Definitions relating to collective proceedings
One of the first potential phases of collective proceedings is judicial reorganisation. This stage takes place after it has been established that payment has stopped. The aim of receivership is to enable the company to continue trading, maintain employment and pay off its debts. During this period, measures are taken to restructure the business and draw up a continuation plan. This plan is often conditional on efforts on the part of both the company and its creditors, and its adoption depends on the court’s approval.
During receivership, the company may be authorised to carry out certain management actions, but often under the supervision of the receiver.
If no viable solution is found, the receivership may lead to liquidation.

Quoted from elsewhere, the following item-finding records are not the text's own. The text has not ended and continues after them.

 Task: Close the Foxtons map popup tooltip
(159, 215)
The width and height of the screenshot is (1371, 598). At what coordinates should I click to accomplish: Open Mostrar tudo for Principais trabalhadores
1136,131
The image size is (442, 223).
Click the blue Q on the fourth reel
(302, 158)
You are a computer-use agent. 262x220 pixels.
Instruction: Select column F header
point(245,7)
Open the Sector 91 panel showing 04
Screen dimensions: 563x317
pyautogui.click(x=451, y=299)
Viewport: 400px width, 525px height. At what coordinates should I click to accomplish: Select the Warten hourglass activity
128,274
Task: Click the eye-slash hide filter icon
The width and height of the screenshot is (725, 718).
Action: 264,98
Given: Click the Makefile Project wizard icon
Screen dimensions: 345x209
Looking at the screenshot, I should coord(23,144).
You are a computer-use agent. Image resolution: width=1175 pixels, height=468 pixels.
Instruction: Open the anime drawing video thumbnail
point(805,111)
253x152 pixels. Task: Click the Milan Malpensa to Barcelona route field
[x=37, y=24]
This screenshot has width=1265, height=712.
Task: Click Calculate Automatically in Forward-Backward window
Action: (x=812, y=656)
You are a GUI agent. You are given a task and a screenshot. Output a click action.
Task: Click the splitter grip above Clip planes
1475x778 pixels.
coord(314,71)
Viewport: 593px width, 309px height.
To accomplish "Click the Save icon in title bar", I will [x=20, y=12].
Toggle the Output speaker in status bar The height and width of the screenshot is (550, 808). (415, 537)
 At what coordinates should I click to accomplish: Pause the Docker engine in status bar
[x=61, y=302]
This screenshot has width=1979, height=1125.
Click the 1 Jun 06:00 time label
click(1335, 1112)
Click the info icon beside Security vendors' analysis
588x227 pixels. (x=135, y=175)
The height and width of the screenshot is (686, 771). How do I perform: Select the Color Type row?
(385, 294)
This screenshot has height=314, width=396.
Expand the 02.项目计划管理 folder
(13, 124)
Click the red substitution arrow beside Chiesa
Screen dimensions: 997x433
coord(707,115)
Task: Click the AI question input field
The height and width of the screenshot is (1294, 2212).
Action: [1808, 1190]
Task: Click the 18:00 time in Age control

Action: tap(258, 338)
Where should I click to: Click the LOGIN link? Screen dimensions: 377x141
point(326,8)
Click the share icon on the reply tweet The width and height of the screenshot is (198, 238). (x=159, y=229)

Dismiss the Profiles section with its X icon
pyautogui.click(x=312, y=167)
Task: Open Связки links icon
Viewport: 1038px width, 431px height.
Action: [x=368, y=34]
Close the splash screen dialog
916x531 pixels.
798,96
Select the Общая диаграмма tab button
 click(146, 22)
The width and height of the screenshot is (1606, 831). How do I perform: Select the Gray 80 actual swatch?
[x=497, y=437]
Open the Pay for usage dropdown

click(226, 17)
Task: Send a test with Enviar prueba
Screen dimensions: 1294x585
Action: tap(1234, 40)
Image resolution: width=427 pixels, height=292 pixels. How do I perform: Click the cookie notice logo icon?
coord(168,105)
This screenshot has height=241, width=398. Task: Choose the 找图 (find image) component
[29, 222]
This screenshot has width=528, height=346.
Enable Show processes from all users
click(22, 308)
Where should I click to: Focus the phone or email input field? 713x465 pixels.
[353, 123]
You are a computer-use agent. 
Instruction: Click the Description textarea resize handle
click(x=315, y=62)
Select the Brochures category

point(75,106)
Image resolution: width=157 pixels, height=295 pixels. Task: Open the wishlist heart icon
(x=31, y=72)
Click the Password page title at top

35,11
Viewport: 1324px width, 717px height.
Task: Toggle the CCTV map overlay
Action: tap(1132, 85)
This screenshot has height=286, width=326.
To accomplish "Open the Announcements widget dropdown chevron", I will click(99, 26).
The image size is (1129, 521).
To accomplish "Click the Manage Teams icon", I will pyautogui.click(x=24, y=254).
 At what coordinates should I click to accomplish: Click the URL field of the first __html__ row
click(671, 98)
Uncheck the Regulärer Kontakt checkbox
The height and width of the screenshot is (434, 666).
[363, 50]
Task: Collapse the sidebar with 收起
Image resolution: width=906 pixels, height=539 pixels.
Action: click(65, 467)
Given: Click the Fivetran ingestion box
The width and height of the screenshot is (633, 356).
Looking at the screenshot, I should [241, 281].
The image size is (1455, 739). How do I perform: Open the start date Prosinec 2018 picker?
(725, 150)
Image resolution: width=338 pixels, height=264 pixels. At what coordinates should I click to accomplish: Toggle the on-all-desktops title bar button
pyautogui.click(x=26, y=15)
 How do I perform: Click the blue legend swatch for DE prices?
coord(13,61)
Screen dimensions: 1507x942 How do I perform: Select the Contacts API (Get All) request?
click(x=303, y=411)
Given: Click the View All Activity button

Judicial liquidation is ordered when it is clearly impossible for a company to recover. The aim is to put an end to the company’s activity and liquidate its assets by selling them off. The judicial representative plays a key role in this phase, selling the company’s assets and distributing the proceeds of the sale among the various creditors in accordance with the order of priority established by law.
Employees are generally the first to be compensated through the AGS (Association pour la Gestion du régime de garantie des créances des Salariés).
Once the creditors have been paid, any balance remaining is returned to the company’s partners or shareholders.
Pledging is a form of security often used in insolvency proceedings. It involves pledging an asset belonging to the company (stock, equipment, business goodwill) as security for a debt. However, unlike mortgages, pledging does not automatically lead to the seizure of the asset by the creditor.
Pledging gives the beneficiary creditors a preferential right to the proceeds of the sale of the pledged assets in the event of the company’s liquidation.
It is a key element that can influence the fate of a company in receivership by providing creditors with an additional guarantee, which can, where appropriate, make it easier to obtain financing in critical periods.